Molinos Río de la Plata (commonly known as Molinos) traces its origins to the establishment of Centenera, a food-processing plant founded in 1899 by Bunge y Born, a wheat-milling company created by Belgian immigrants in 1884. In 1902, Bunge y Born built one of the largest wheat mills in Argentina on a site in Puerto Madero, Buenos Aires, and organized Molinos Río de la Plata, which would later become one of the country's principal food manufacturers and distributors.

In 1998, Bunge & Born divested most of its retail food interests as part of a broader corporate reorganization that led to the creation of Bunge Limited. Within that process, a controlling interest in Molinos was acquired by Gregorio Pérez Companc.

On 1 August 2002, the company announced the partial repurchase of its US$150 million senior secured export notes (SENs), scheduled to mature in 2006. Molinos repurchased notes with a face value of US$31.4 million at a discount of 25%, using available cash reserves. Following the transaction, the outstanding balance of the SENs was reduced to US$52.6 million.
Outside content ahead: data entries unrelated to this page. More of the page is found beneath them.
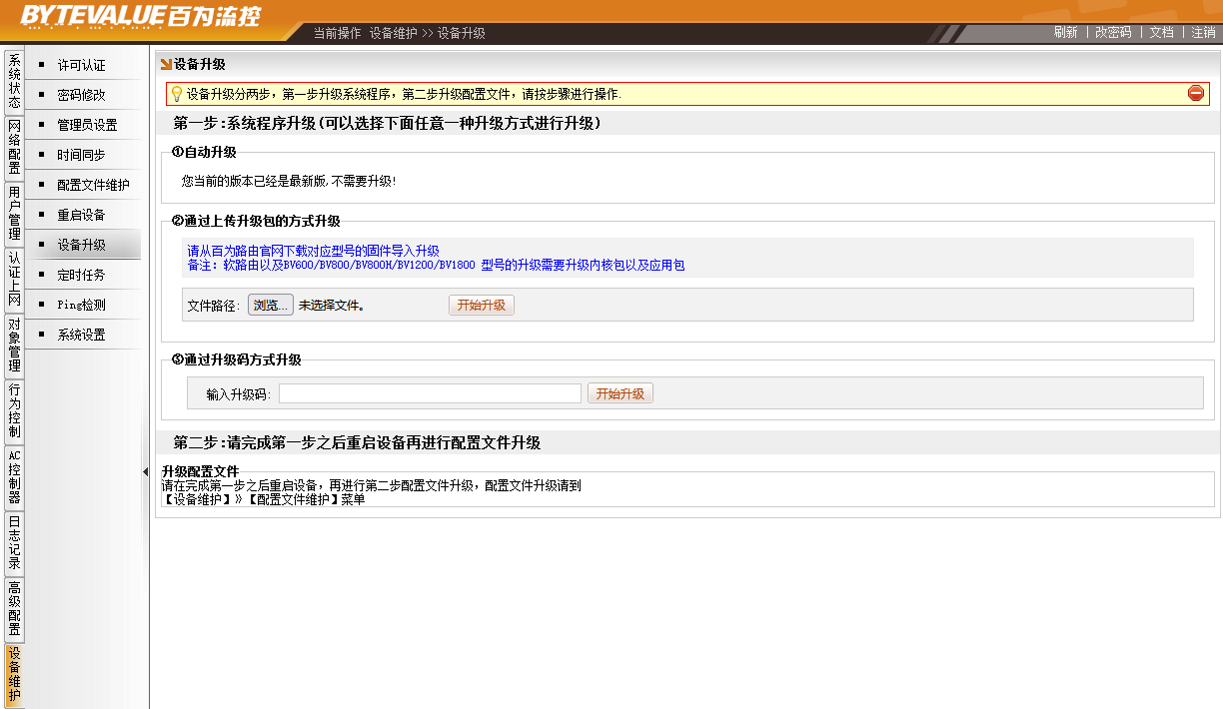
Task: Click 刷新 link in top bar
Action: (1065, 32)
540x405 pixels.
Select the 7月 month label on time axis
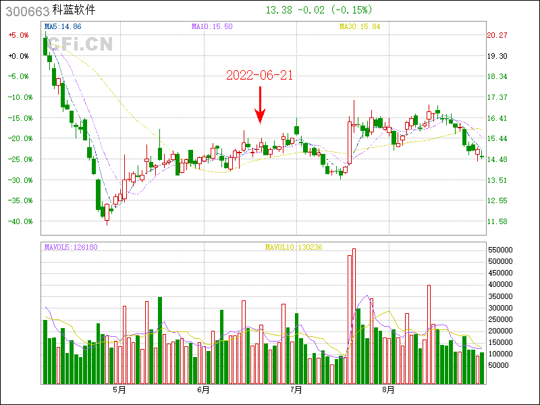coord(295,390)
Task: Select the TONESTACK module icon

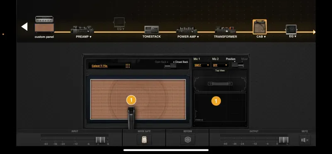Action: point(151,30)
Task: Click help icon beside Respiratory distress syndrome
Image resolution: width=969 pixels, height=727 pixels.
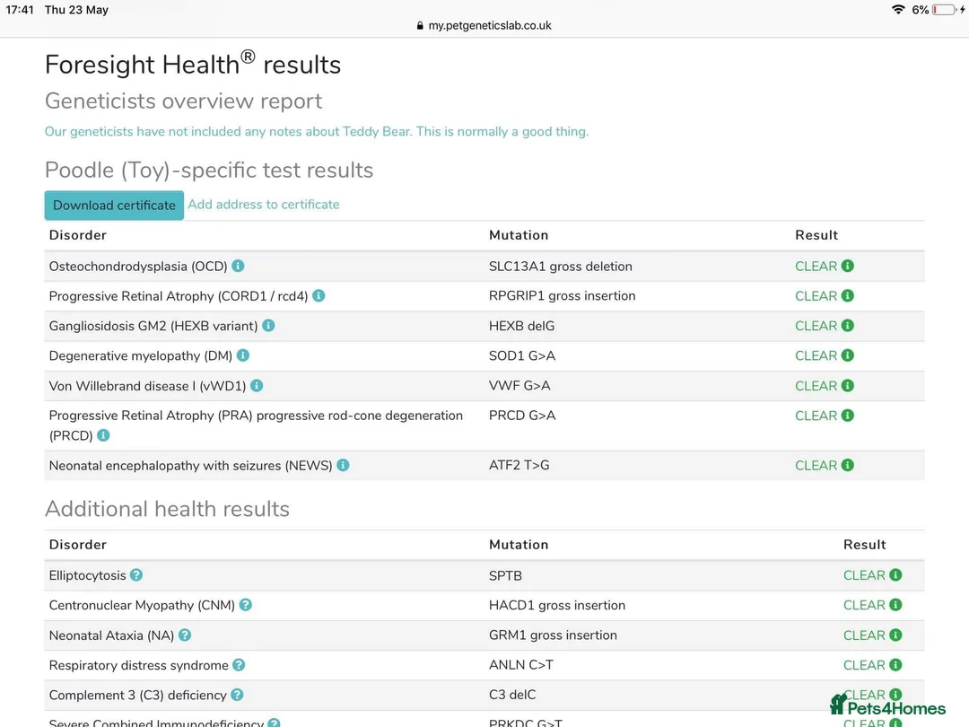Action: 239,665
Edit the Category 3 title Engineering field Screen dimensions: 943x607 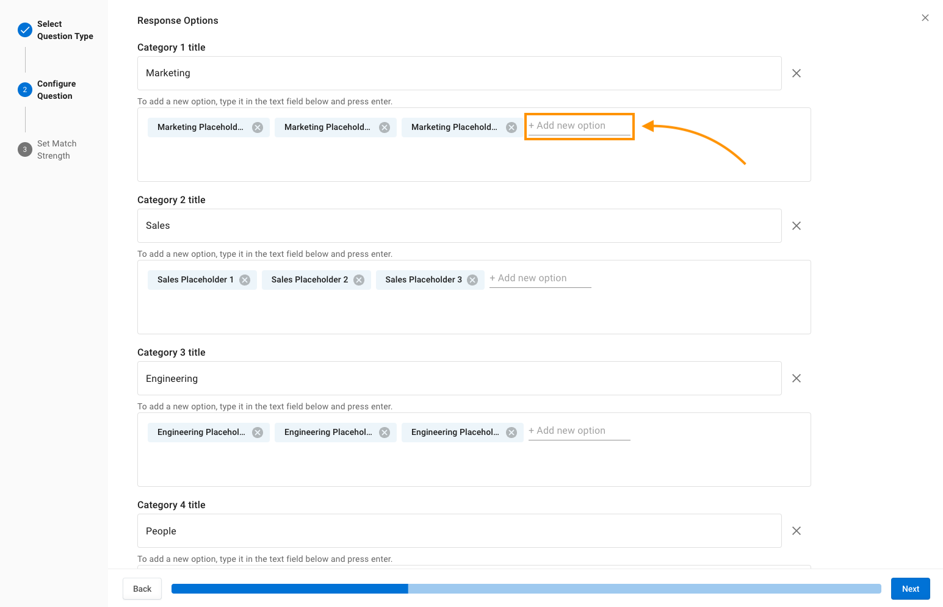pyautogui.click(x=459, y=378)
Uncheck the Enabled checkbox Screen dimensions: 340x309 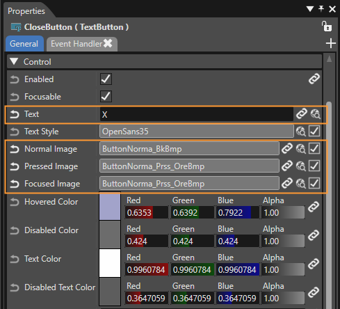pos(106,79)
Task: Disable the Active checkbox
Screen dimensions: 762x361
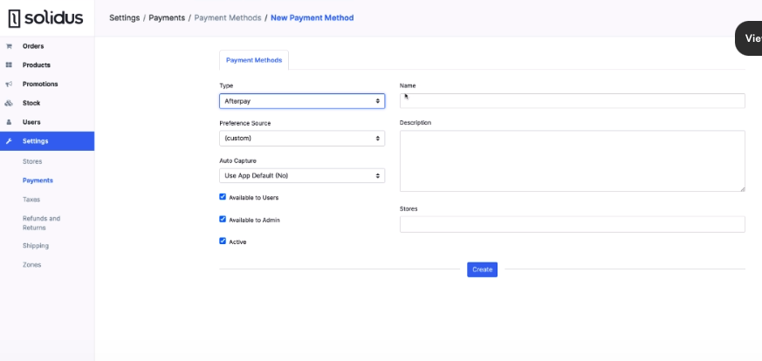Action: pyautogui.click(x=223, y=242)
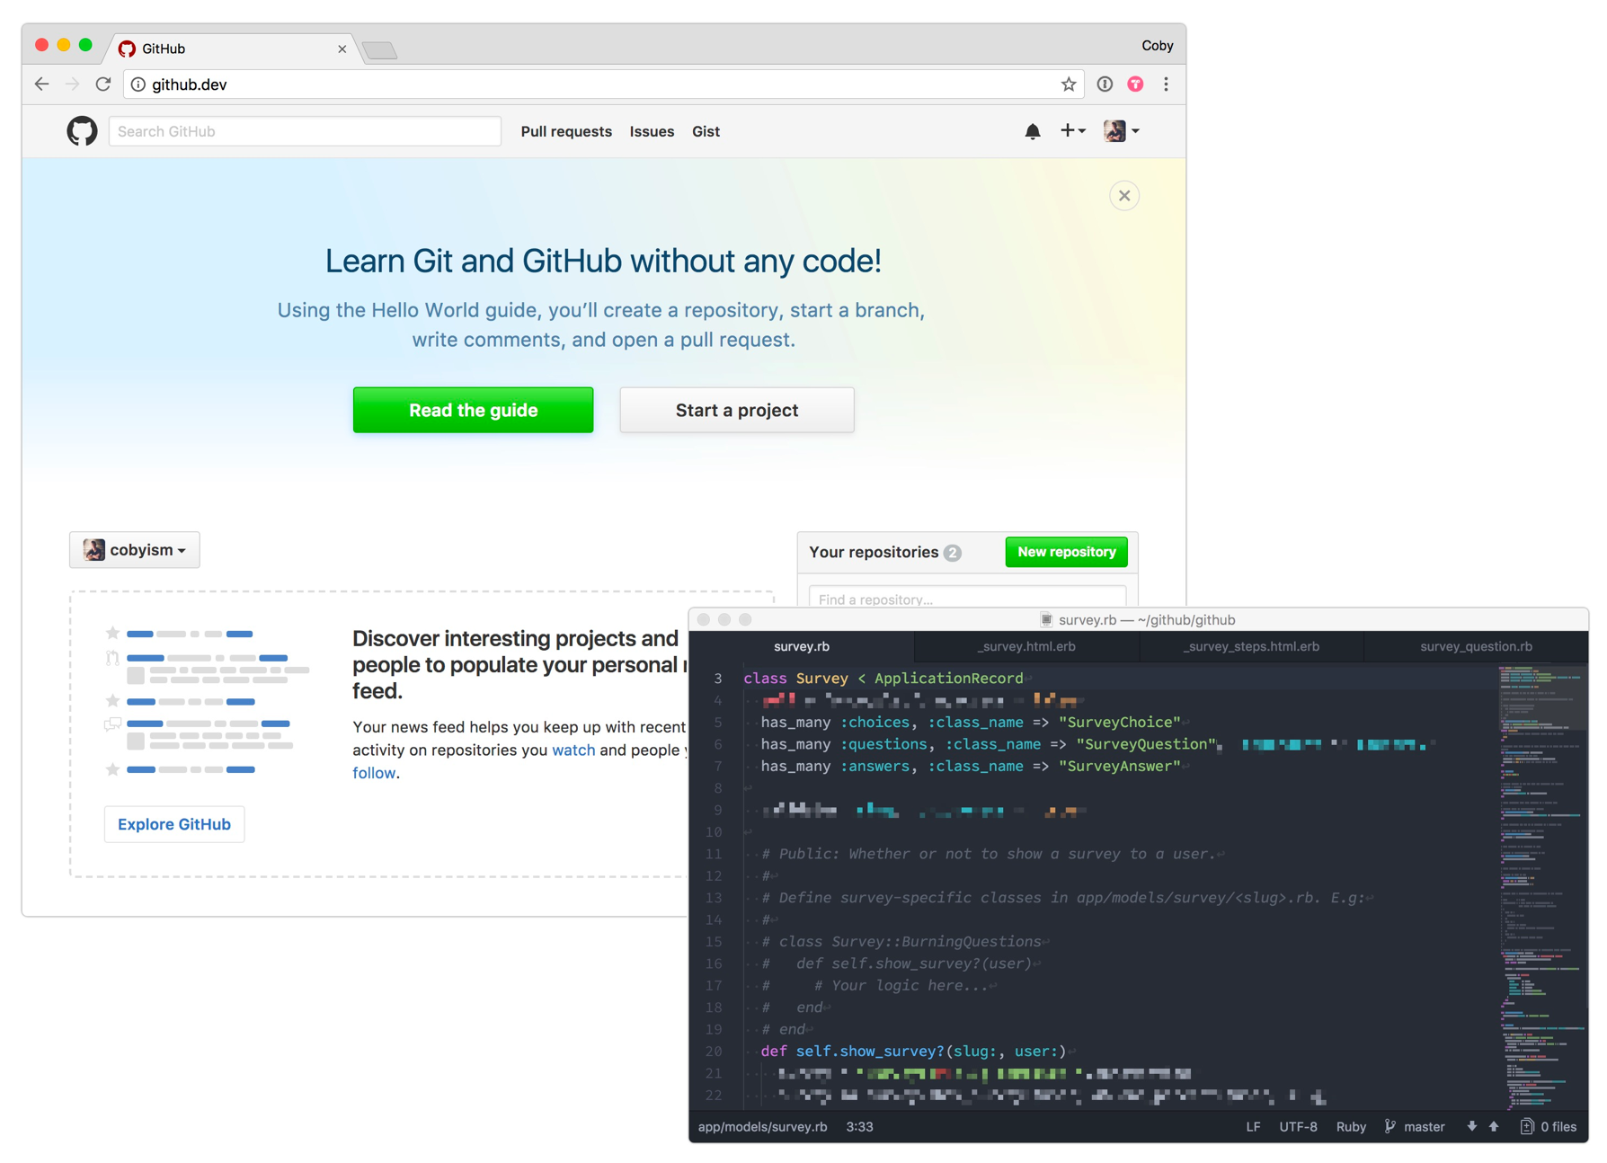Click the GitHub Octocat logo
This screenshot has height=1163, width=1607.
pos(82,131)

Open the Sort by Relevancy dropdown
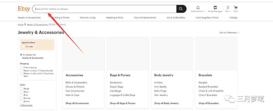click(x=229, y=33)
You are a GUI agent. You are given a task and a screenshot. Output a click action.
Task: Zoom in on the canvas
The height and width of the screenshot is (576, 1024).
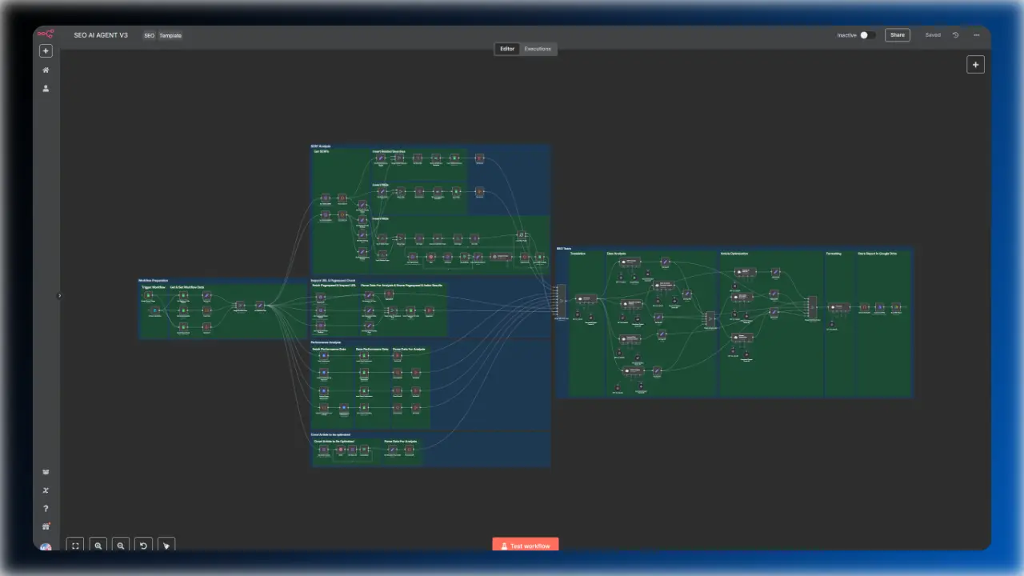(x=98, y=546)
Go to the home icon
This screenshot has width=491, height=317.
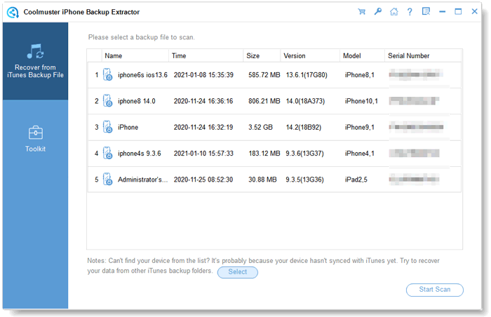[394, 12]
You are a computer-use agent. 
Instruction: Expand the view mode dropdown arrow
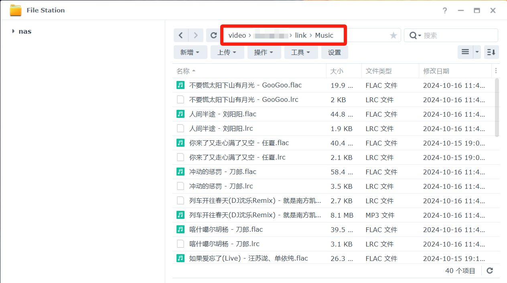click(x=477, y=52)
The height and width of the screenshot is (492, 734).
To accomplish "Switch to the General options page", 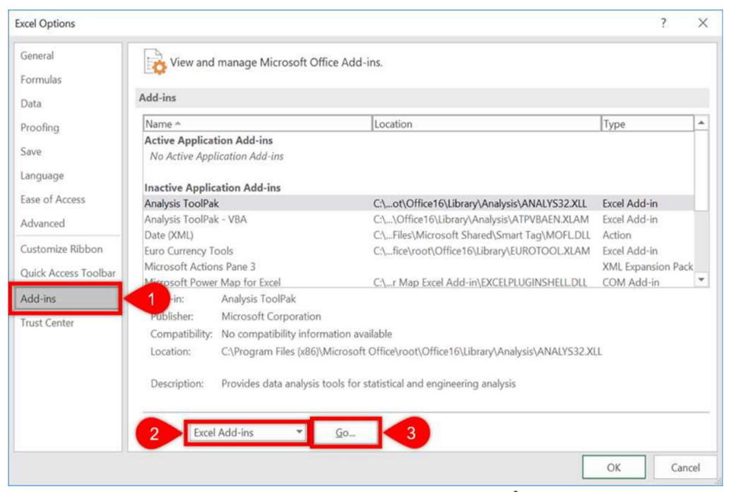I will pyautogui.click(x=41, y=54).
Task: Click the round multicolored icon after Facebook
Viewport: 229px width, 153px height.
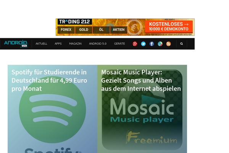Action: click(x=160, y=44)
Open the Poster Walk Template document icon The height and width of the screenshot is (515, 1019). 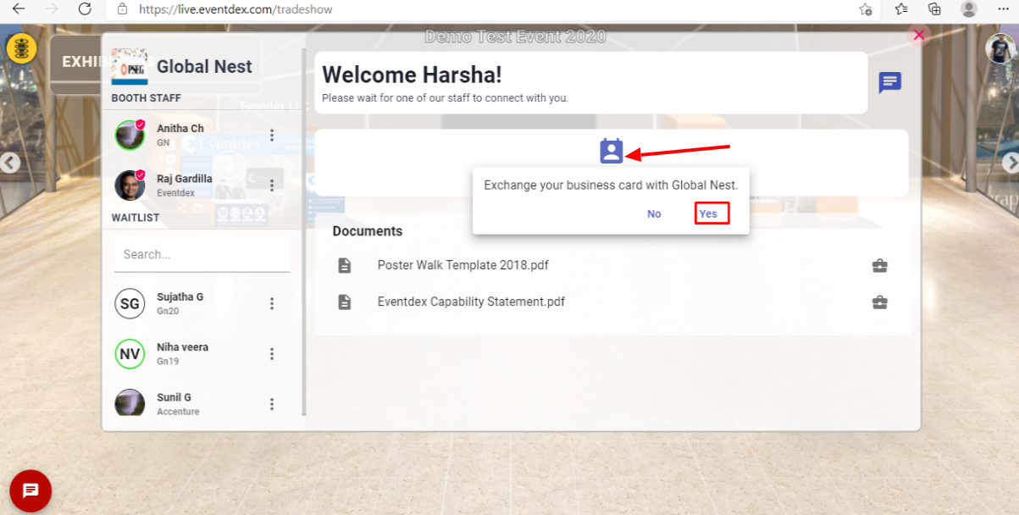[345, 265]
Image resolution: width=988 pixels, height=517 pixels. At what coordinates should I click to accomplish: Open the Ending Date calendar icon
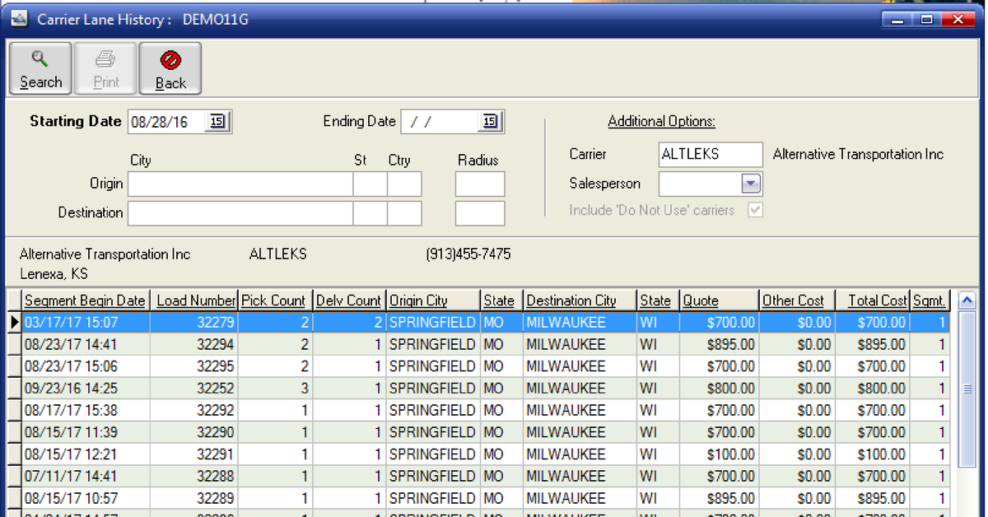[491, 121]
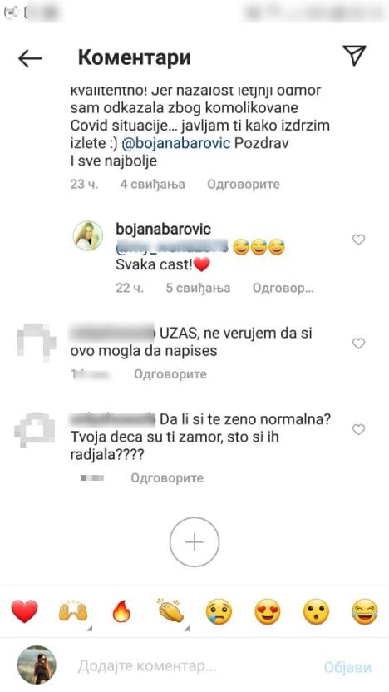This screenshot has height=692, width=389.
Task: Insert the surprised face emoji
Action: (x=316, y=612)
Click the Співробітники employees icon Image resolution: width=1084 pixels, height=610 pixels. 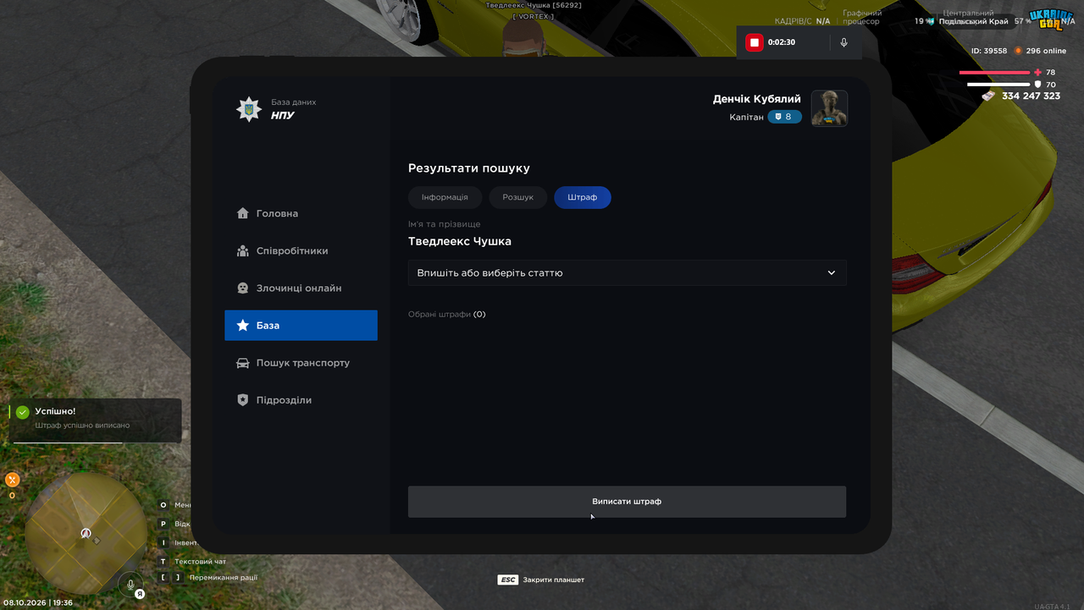[x=243, y=250]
According to the company, the repurchase lowered both its debt burden and debt-servicing costs. Nevertheless, the firm's financial position continued to be affected by the consequences of the Argentine economic crisis and the devaluation of the peso. On a pro forma basis as of 30 June 2002, consolidated financial debt totaled AR$718.8 million (approximately US$188 million), consisting primarily of the remaining US$52.6 million in SENs and US$84 million in working capital financing, most of which was denominated in U.S. dollars.

Molinos operates 20 manufacturing plants, 10 distribution centers and a fleet of approximately 600 trucks. The company also owns around 75,000 hectares (188,000 acres) of agricultural land in the Pampas, dedicated principally to wheat production.